═════ Records shown

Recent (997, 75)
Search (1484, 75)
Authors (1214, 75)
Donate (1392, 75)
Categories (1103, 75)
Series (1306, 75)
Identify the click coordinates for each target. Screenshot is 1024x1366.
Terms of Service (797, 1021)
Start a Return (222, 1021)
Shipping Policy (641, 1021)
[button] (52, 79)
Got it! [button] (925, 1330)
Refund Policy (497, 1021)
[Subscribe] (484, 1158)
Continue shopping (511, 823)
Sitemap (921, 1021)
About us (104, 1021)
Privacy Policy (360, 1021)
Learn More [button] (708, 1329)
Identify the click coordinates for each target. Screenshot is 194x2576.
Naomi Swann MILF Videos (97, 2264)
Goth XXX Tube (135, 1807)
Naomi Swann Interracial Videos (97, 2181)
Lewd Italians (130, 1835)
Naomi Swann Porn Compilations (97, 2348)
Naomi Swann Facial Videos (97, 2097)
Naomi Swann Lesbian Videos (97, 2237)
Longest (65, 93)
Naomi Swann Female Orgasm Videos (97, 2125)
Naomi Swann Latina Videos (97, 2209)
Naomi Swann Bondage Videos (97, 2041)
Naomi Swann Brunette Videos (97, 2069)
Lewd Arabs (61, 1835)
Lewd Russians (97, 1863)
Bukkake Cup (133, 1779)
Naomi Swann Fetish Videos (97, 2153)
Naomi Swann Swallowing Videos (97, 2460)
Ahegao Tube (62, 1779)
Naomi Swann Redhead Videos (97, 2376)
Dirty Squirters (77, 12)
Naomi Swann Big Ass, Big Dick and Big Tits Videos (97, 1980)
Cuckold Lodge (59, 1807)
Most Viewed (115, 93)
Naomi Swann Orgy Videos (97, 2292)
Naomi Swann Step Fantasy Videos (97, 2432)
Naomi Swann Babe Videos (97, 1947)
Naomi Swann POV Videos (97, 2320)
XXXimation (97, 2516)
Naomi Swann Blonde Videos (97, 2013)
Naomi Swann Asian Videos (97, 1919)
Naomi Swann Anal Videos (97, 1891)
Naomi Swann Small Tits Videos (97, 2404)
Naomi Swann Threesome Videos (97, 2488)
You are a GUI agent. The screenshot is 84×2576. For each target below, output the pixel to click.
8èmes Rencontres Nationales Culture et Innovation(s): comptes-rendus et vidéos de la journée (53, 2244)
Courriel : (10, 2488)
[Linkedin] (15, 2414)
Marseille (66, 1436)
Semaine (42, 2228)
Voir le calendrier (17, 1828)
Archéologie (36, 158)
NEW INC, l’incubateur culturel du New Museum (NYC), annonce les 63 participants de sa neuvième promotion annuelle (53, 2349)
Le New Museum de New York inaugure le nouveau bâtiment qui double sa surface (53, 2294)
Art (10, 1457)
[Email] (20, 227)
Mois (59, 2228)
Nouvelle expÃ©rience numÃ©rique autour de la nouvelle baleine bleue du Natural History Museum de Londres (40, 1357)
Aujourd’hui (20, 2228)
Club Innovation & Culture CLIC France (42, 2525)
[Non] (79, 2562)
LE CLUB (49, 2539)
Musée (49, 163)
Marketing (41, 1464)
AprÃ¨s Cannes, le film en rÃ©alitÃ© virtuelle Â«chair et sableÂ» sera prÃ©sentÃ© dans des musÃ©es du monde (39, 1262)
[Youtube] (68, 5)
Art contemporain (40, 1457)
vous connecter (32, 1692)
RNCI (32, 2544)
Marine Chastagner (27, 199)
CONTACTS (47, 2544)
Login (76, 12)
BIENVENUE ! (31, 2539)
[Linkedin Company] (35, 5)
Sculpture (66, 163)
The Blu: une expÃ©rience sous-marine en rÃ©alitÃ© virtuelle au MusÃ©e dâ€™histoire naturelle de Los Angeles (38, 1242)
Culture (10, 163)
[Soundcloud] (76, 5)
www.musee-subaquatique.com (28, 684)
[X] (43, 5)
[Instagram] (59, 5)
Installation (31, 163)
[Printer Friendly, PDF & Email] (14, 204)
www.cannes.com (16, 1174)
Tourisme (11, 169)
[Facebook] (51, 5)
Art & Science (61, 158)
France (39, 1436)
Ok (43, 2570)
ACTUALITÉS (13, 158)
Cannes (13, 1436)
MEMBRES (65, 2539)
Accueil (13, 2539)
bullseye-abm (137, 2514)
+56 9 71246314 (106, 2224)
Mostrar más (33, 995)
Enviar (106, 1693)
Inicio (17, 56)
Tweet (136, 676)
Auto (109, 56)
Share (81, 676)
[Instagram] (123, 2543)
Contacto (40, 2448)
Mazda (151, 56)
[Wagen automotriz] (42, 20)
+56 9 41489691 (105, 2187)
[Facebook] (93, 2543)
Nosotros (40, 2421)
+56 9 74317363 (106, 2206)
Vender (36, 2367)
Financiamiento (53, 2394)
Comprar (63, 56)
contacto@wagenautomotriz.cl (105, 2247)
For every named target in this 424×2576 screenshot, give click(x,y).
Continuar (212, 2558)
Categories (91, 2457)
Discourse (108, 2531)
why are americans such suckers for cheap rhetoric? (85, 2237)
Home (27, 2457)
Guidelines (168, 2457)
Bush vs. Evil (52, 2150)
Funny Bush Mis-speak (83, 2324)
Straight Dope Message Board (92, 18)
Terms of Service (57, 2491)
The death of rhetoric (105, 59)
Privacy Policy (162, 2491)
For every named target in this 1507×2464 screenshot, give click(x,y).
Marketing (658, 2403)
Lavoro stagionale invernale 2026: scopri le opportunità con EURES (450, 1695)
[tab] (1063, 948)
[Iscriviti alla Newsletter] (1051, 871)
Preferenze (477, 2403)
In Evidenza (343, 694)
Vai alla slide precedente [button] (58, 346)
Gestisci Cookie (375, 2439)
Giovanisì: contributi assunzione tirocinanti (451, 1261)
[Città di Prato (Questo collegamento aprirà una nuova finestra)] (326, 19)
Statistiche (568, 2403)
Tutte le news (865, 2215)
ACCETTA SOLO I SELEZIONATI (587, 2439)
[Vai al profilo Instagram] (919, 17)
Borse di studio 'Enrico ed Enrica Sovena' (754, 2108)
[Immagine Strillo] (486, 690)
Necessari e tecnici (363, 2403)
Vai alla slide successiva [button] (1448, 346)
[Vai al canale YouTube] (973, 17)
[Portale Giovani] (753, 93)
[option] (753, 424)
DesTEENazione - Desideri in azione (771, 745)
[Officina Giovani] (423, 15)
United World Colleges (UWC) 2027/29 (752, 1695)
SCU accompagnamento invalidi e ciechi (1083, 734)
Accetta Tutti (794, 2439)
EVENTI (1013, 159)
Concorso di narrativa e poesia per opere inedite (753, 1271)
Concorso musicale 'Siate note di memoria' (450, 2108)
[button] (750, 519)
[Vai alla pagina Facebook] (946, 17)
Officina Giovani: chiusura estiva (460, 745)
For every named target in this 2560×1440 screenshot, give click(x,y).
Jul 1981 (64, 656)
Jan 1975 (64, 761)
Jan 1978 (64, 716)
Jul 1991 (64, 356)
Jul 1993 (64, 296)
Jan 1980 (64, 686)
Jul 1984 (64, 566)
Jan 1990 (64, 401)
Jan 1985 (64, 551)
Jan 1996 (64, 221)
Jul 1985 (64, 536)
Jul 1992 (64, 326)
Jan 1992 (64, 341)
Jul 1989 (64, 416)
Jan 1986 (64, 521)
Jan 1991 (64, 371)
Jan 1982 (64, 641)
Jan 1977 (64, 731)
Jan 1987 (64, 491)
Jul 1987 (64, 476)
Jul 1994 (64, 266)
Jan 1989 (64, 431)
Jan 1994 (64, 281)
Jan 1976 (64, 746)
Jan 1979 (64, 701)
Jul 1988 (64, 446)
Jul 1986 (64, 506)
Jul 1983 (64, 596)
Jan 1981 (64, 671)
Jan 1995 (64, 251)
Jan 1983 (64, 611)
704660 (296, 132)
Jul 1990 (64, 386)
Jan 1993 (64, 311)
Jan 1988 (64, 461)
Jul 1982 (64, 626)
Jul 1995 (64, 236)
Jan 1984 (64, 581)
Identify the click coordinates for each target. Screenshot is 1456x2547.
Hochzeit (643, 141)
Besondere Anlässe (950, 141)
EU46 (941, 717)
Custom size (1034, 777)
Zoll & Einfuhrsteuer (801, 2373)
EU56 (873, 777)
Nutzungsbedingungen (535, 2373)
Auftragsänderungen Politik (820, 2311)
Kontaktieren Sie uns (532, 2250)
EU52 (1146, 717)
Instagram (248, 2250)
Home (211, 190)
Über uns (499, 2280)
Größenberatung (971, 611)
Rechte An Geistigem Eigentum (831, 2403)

══════════

Task requirements:
Which lines above run from the one containing "Enviar (106, 1693)" down to the one containing "Categories (91, 2457)"? Repeat exactly those, both ends included, and nothing else.

Task answer:
Enviar (106, 1693)
Inicio (17, 56)
Tweet (136, 676)
Auto (109, 56)
Share (81, 676)
[Instagram] (123, 2543)
Contacto (40, 2448)
Mazda (151, 56)
[Wagen automotriz] (42, 20)
+56 9 41489691 (105, 2187)
[Facebook] (93, 2543)
Nosotros (40, 2421)
+56 9 74317363 (106, 2206)
Vender (36, 2367)
Financiamiento (53, 2394)
Comprar (63, 56)
contacto@wagenautomotriz.cl (105, 2247)
For every named target in this 424×2576 screenshot, give click(x,y).
Continuar (212, 2558)
Categories (91, 2457)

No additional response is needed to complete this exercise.